En esa misma fecha, se constituyó una fundación creada por el Gobierno español, por una parte, representado por Jorge Semprún, entonces Ministro de Cultura, y por otra, el Barón Hans Heinrich Thyssen-Bornemisza. La Fundación Colección Thyssen-Bornemisza nacía como una fundación cultural privada de servicio y promoción, sin ánimo de lucro. Su fin fundacional quedó definido como el mantenimiento, conservación, pública exposición y promoción de las obras de arte integrantes de la Colección Thyssen-Bornemisza que estuviesen en posesión de la Fundación y del Museo que las albergara, así como su sostenimiento económico.

La Fundación comienza su andadura de inmediato. Se constituye un Patronato, formado por cinco miembros representantes del Gobierno Español y otros cinco por parte de los propietarios de la Colección; se nombra también un Director Gerente y un Conservador Jefe y, en la primera reunión del Patronato, se encomienda al arquitecto Rafael Moneo la rehabilitación del Palacio de Villahermosa.

Remodelación del Palacio de Villahermosa, traslado e instalación de las obras.

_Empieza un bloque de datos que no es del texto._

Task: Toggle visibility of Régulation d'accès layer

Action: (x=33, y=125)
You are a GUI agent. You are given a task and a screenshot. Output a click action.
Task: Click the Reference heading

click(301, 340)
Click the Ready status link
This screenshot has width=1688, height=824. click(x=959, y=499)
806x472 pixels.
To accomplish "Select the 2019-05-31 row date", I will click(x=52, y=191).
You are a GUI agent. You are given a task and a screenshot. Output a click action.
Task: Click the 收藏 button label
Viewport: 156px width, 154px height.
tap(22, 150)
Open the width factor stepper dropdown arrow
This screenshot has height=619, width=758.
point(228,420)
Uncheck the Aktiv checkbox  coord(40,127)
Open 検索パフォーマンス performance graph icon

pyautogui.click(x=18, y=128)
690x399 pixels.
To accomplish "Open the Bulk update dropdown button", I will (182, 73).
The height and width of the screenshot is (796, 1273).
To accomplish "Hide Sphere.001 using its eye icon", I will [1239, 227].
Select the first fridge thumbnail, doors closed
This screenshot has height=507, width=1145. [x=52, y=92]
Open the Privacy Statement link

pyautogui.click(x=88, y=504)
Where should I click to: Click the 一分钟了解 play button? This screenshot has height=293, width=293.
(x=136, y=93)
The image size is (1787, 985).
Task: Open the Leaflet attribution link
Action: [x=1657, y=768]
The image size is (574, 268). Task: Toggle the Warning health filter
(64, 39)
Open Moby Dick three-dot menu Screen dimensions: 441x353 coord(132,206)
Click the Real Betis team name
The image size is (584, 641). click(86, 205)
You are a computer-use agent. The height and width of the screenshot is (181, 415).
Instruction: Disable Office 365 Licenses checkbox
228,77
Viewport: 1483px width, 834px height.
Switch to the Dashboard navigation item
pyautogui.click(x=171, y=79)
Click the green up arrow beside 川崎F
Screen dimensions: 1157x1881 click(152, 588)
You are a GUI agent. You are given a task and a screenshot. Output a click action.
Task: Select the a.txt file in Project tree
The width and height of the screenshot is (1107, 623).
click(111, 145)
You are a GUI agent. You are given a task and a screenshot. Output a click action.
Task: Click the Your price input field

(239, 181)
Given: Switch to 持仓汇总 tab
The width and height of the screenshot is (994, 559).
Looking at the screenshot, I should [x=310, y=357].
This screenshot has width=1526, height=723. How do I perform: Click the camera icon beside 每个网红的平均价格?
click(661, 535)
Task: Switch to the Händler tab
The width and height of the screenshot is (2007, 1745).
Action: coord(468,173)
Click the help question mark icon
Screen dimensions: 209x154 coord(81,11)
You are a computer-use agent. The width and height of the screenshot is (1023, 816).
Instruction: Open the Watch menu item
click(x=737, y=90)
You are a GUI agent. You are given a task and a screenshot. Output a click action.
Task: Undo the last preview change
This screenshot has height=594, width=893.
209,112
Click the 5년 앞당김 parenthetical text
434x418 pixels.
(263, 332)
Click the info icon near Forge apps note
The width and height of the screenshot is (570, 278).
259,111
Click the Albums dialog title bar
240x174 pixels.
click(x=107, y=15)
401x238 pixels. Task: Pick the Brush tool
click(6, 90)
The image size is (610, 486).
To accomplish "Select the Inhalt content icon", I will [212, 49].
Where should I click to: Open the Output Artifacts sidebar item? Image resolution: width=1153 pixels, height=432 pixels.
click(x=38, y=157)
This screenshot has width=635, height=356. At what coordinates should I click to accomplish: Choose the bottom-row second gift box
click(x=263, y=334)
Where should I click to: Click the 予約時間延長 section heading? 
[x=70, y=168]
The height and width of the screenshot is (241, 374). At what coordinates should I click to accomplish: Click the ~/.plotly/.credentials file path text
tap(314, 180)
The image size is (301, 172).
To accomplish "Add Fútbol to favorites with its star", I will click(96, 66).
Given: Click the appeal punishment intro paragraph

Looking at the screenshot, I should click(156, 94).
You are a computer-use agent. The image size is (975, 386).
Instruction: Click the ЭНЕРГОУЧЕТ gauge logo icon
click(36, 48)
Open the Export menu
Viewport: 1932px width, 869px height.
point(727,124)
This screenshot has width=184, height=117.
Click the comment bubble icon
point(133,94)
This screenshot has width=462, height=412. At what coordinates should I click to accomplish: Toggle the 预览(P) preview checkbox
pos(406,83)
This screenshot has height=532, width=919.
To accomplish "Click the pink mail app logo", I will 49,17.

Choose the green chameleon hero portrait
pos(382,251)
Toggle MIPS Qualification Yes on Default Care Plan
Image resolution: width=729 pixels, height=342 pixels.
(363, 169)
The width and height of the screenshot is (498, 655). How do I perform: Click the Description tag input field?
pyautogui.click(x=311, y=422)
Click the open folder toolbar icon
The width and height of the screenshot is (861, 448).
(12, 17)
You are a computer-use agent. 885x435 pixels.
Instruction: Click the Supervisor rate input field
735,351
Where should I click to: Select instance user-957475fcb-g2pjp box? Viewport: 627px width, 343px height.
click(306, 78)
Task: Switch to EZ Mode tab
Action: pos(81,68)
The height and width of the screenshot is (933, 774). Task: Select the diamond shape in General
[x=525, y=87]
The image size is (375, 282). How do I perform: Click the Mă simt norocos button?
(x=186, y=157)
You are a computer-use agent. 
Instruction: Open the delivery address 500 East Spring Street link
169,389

En los tres años siguientes, el equipo de la Fundación se dedica prioritariamente a la transformación del madrileño Palacio de Villahermosa para adaptarlo a sus nuevos usos, y a la elaboración del proyecto de distribución de los cuadros en las 48 salas que poseerá el museo. El 2 de marzo de 1990 se coloca la primera piedra y se da a conocer a los medios de comunicación el proyecto de Rafael Moneo. Las obras de remodelación se desarrollan a buen ritmo, a pesar de que suponen el diseño y la construcción de un espacio museístico prácticamente nuevo. A lo largo de 1991, se trabaja ya en los acabados, en las instalaciones de climatización, seguridad, iluminación y electricidad. El 13 de mayo de 1992, en una rueda de prensa que cuenta con la presencia de Su Alteza Real la Infanta doña Pilar de Borbón, el Ministro de Cultura, Jordi Solé Tura, los Barones Thyssen-Bornemisza y Rafael Moneo, se presenta a los medios de comunicación el palacio dispuesto ya para acoger las casi 800 obras que componen la parte de la Colección Thyssen-Bornemisza que vendrá a España. Durante el verano de 1992, y siguiendo un minucioso plan elaborado por los responsables de la Fundación en Madrid en colaboración con Villa Favorita, se lleva a cabo el traslado de las obras a España desde la antigua sede de la Colección en Lugano.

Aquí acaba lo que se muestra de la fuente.